*** Opening of Extracted records ***
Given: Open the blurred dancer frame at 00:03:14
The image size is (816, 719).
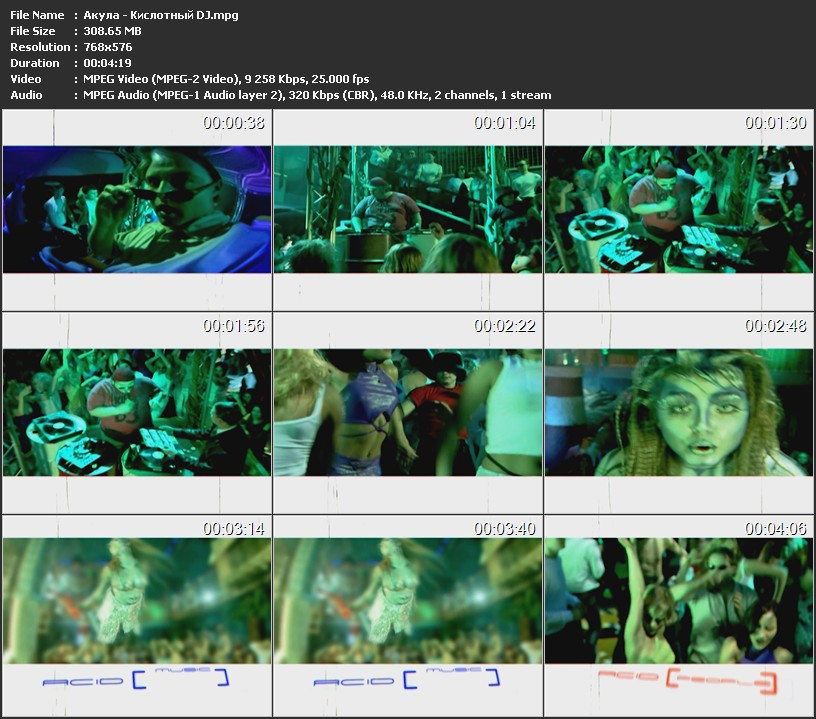Looking at the screenshot, I should tap(137, 600).
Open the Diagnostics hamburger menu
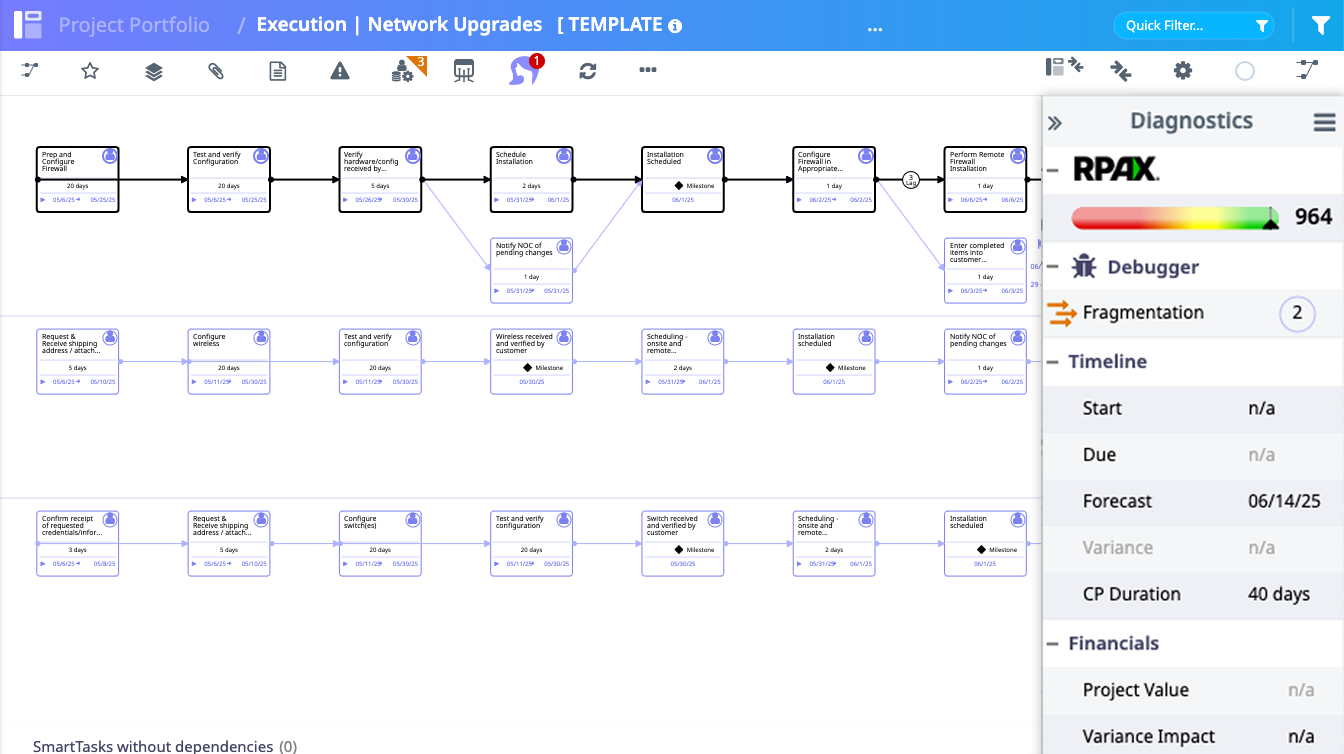This screenshot has height=754, width=1344. click(x=1324, y=122)
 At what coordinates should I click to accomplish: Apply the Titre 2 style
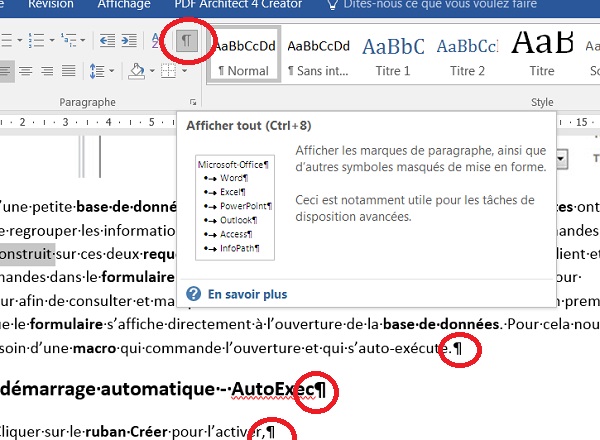point(467,54)
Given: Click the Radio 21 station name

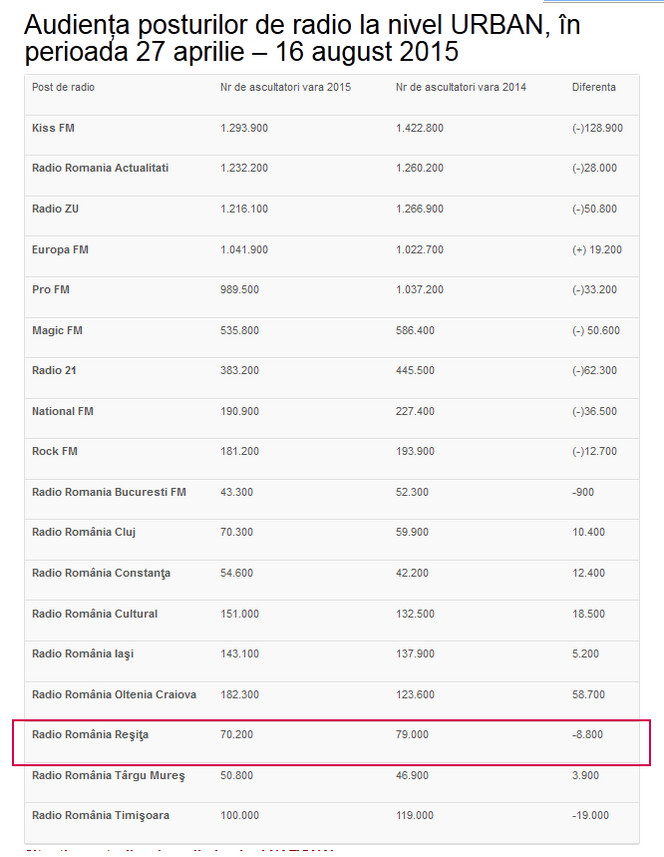Looking at the screenshot, I should pyautogui.click(x=54, y=371).
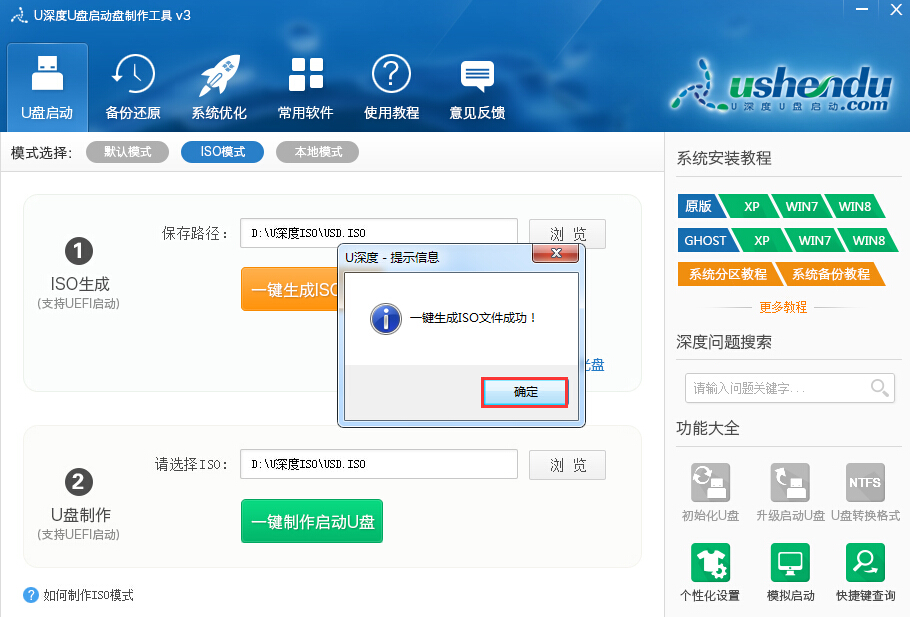Image resolution: width=910 pixels, height=617 pixels.
Task: Click the 升级启动U盘 tool icon
Action: pos(790,484)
*** Close of Extracted records ***
◆ **Task brief**: From the line containing "Open the Diagnostics hamburger menu" to the last line of the entries, copy every line exactly, including both ends, and leave out the pictures.

◆ **Answer to this problem**:
Open the Diagnostics hamburger menu
This screenshot has height=754, width=1344. click(x=1324, y=122)
 At what coordinates should I click to accomplish: Apply the Titre 2 style
point(467,54)
Given: Click the Radio 21 station name

Looking at the screenshot, I should pyautogui.click(x=54, y=371).
Image resolution: width=910 pixels, height=617 pixels.
Task: Click the 升级启动U盘 tool icon
Action: pos(790,484)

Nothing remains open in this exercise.